Dataset records start

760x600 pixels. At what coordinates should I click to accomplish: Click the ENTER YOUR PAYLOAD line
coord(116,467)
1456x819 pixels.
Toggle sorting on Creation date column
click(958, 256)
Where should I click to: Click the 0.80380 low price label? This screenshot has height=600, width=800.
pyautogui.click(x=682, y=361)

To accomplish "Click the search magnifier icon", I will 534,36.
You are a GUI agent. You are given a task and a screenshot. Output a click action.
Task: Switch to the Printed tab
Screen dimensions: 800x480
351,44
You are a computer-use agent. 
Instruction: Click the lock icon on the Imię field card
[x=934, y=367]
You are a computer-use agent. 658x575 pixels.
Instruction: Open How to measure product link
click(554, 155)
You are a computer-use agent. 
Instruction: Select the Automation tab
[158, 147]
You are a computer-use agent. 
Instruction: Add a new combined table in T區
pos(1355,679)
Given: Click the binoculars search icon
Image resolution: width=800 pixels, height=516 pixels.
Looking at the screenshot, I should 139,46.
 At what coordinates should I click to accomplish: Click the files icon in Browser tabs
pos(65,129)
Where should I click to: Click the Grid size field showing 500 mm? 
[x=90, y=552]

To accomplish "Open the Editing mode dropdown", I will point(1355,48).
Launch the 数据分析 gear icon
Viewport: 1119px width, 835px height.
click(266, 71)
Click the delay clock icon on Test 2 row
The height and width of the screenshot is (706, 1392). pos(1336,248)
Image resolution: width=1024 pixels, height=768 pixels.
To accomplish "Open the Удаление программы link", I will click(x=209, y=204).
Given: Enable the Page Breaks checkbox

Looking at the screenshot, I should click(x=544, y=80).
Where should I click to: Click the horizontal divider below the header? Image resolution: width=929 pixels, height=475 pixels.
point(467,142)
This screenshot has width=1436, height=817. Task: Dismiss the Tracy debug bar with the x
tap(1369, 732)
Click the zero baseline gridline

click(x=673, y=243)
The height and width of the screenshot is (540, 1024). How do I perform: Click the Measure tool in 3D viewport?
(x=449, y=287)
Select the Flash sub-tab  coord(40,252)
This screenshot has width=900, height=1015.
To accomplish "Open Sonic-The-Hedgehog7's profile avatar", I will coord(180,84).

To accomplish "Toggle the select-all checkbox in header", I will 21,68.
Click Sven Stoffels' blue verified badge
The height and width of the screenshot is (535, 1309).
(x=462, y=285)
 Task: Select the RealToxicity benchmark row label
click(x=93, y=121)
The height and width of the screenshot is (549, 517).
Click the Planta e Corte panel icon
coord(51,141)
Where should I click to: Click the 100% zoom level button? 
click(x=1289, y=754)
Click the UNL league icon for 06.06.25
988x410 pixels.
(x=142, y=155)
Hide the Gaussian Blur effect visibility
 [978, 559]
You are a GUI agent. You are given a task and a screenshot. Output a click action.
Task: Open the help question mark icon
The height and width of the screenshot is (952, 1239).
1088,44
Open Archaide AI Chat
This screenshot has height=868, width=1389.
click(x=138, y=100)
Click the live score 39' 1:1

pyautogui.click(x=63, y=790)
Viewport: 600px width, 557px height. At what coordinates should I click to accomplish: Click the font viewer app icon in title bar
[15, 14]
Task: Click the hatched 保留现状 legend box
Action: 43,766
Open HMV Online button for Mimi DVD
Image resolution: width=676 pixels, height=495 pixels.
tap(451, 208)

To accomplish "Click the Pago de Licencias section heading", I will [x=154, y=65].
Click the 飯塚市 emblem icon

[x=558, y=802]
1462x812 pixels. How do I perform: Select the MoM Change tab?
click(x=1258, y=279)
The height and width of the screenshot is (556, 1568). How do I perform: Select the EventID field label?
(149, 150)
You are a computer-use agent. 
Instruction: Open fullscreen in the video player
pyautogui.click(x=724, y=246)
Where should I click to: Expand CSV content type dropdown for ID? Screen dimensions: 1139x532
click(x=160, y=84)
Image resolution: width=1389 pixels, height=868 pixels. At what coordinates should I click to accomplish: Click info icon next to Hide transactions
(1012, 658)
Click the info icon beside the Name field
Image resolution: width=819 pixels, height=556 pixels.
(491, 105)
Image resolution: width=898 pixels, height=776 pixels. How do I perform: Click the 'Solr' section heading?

Dataset records end

● **Your task**: Rewrite all of the items above, replacing each "computer-use agent" with "desktop assistant" and leaving everything else unchanged.

● **Completed exercise**:
760x600 pixels. At what coordinates should I click to accomplish: Click the ENTER YOUR PAYLOAD line
coord(116,467)
1456x819 pixels.
Toggle sorting on Creation date column
click(958, 256)
Where should I click to: Click the 0.80380 low price label? This screenshot has height=600, width=800.
pyautogui.click(x=682, y=361)

To accomplish "Click the search magnifier icon", I will 534,36.
You are a GUI agent. You are given a task and a screenshot. Output a click action.
Task: Switch to the Printed tab
Screen dimensions: 800x480
351,44
You are a desktop assistant. 
Instruction: Click the lock icon on the Imię field card
[x=934, y=367]
You are a desktop assistant. 658x575 pixels.
Instruction: Open How to measure product link
click(554, 155)
You are a desktop assistant. 
Instruction: Select the Automation tab
[158, 147]
You are a desktop assistant. 
Instruction: Add a new combined table in T區
pos(1355,679)
Given: Click the binoculars search icon
Image resolution: width=800 pixels, height=516 pixels.
Looking at the screenshot, I should 139,46.
 At what coordinates should I click to accomplish: Click the files icon in Browser tabs
pos(65,129)
Where should I click to: Click the Grid size field showing 500 mm? 
[x=90, y=552]

To accomplish "Open the Editing mode dropdown", I will point(1355,48).
Launch the 数据分析 gear icon
Viewport: 1119px width, 835px height.
click(266, 71)
Click the delay clock icon on Test 2 row
The height and width of the screenshot is (706, 1392). pos(1336,248)
Image resolution: width=1024 pixels, height=768 pixels.
To accomplish "Open the Удаление программы link", I will click(x=209, y=204).
Given: Enable the Page Breaks checkbox

Looking at the screenshot, I should click(x=544, y=80).
Where should I click to: Click the horizontal divider below the header? Image resolution: width=929 pixels, height=475 pixels.
point(467,142)
This screenshot has width=1436, height=817. Task: Dismiss the Tracy debug bar with the x
tap(1369, 732)
Click the zero baseline gridline

click(x=673, y=243)
The height and width of the screenshot is (540, 1024). How do I perform: Click the Measure tool in 3D viewport?
(x=449, y=287)
Select the Flash sub-tab  coord(40,252)
This screenshot has width=900, height=1015.
To accomplish "Open Sonic-The-Hedgehog7's profile avatar", I will coord(180,84).

To accomplish "Toggle the select-all checkbox in header", I will 21,68.
Click Sven Stoffels' blue verified badge
The height and width of the screenshot is (535, 1309).
(x=462, y=285)
 Task: Select the RealToxicity benchmark row label
click(x=93, y=121)
The height and width of the screenshot is (549, 517).
Click the Planta e Corte panel icon
coord(51,141)
Where should I click to: Click the 100% zoom level button? 
click(x=1289, y=754)
Click the UNL league icon for 06.06.25
988x410 pixels.
(x=142, y=155)
Hide the Gaussian Blur effect visibility
 [978, 559]
You are a GUI agent. You are given a task and a screenshot. Output a click action.
Task: Open the help question mark icon
The height and width of the screenshot is (952, 1239).
1088,44
Open Archaide AI Chat
This screenshot has height=868, width=1389.
click(x=138, y=100)
Click the live score 39' 1:1

pyautogui.click(x=63, y=790)
Viewport: 600px width, 557px height. At what coordinates should I click to accomplish: Click the font viewer app icon in title bar
[15, 14]
Task: Click the hatched 保留现状 legend box
Action: 43,766
Open HMV Online button for Mimi DVD
Image resolution: width=676 pixels, height=495 pixels.
tap(451, 208)

To accomplish "Click the Pago de Licencias section heading", I will [x=154, y=65].
Click the 飯塚市 emblem icon

[x=558, y=802]
1462x812 pixels. How do I perform: Select the MoM Change tab?
click(x=1258, y=279)
The height and width of the screenshot is (556, 1568). How do I perform: Select the EventID field label?
(149, 150)
You are a desktop assistant. 
Instruction: Open fullscreen in the video player
pyautogui.click(x=724, y=246)
Where should I click to: Expand CSV content type dropdown for ID? Screen dimensions: 1139x532
click(x=160, y=84)
Image resolution: width=1389 pixels, height=868 pixels. At what coordinates should I click to accomplish: Click info icon next to Hide transactions
(1012, 658)
Click the info icon beside the Name field
Image resolution: width=819 pixels, height=556 pixels.
(491, 105)
Image resolution: width=898 pixels, height=776 pixels. How do I perform: Click the 'Solr' section heading?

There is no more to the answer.